**Data shown:**

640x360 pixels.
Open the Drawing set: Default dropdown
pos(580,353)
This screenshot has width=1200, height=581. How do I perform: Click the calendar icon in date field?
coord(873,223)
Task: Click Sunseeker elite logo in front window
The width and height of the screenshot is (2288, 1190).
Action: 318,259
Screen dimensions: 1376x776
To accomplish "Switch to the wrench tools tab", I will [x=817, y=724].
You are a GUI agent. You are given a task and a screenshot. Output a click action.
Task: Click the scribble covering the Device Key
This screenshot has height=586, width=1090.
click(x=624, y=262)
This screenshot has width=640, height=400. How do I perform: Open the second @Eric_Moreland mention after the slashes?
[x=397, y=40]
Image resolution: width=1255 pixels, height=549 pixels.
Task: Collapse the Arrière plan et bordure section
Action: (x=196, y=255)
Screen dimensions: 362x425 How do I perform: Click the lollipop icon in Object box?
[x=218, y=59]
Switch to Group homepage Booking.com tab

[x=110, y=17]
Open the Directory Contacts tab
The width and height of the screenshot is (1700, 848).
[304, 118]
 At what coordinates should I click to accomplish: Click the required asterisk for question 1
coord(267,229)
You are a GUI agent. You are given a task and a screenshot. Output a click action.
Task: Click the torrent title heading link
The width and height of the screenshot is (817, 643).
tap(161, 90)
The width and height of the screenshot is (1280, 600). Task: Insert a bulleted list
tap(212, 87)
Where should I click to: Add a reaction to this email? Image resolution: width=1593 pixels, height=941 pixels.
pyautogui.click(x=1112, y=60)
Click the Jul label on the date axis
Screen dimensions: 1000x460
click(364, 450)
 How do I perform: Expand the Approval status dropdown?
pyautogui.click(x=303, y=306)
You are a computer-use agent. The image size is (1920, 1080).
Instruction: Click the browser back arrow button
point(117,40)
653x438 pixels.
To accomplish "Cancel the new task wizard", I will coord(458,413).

**Aim:** Reproduce the lines above word for word.

**Response to the task:**
640x360 pixels.
Open the Drawing set: Default dropdown
pos(580,353)
This screenshot has width=1200, height=581. How do I perform: Click the calendar icon in date field?
coord(873,223)
Task: Click Sunseeker elite logo in front window
The width and height of the screenshot is (2288, 1190).
Action: 318,259
Screen dimensions: 1376x776
To accomplish "Switch to the wrench tools tab", I will [x=817, y=724].
You are a GUI agent. You are given a task and a screenshot. Output a click action.
Task: Click the scribble covering the Device Key
This screenshot has height=586, width=1090.
click(x=624, y=262)
This screenshot has width=640, height=400. How do I perform: Open the second @Eric_Moreland mention after the slashes?
[x=397, y=40]
Image resolution: width=1255 pixels, height=549 pixels.
Task: Collapse the Arrière plan et bordure section
Action: (x=196, y=255)
Screen dimensions: 362x425 How do I perform: Click the lollipop icon in Object box?
[x=218, y=59]
Switch to Group homepage Booking.com tab

[x=110, y=17]
Open the Directory Contacts tab
The width and height of the screenshot is (1700, 848).
[304, 118]
 At what coordinates should I click to accomplish: Click the required asterisk for question 1
coord(267,229)
You are a GUI agent. You are given a task and a screenshot. Output a click action.
Task: Click the torrent title heading link
The width and height of the screenshot is (817, 643).
tap(161, 90)
The width and height of the screenshot is (1280, 600). Task: Insert a bulleted list
tap(212, 87)
Where should I click to: Add a reaction to this email? Image resolution: width=1593 pixels, height=941 pixels.
pyautogui.click(x=1112, y=60)
Click the Jul label on the date axis
Screen dimensions: 1000x460
click(364, 450)
 How do I perform: Expand the Approval status dropdown?
pyautogui.click(x=303, y=306)
You are a computer-use agent. The image size is (1920, 1080).
Instruction: Click the browser back arrow button
point(117,40)
653x438 pixels.
To accomplish "Cancel the new task wizard", I will coord(458,413).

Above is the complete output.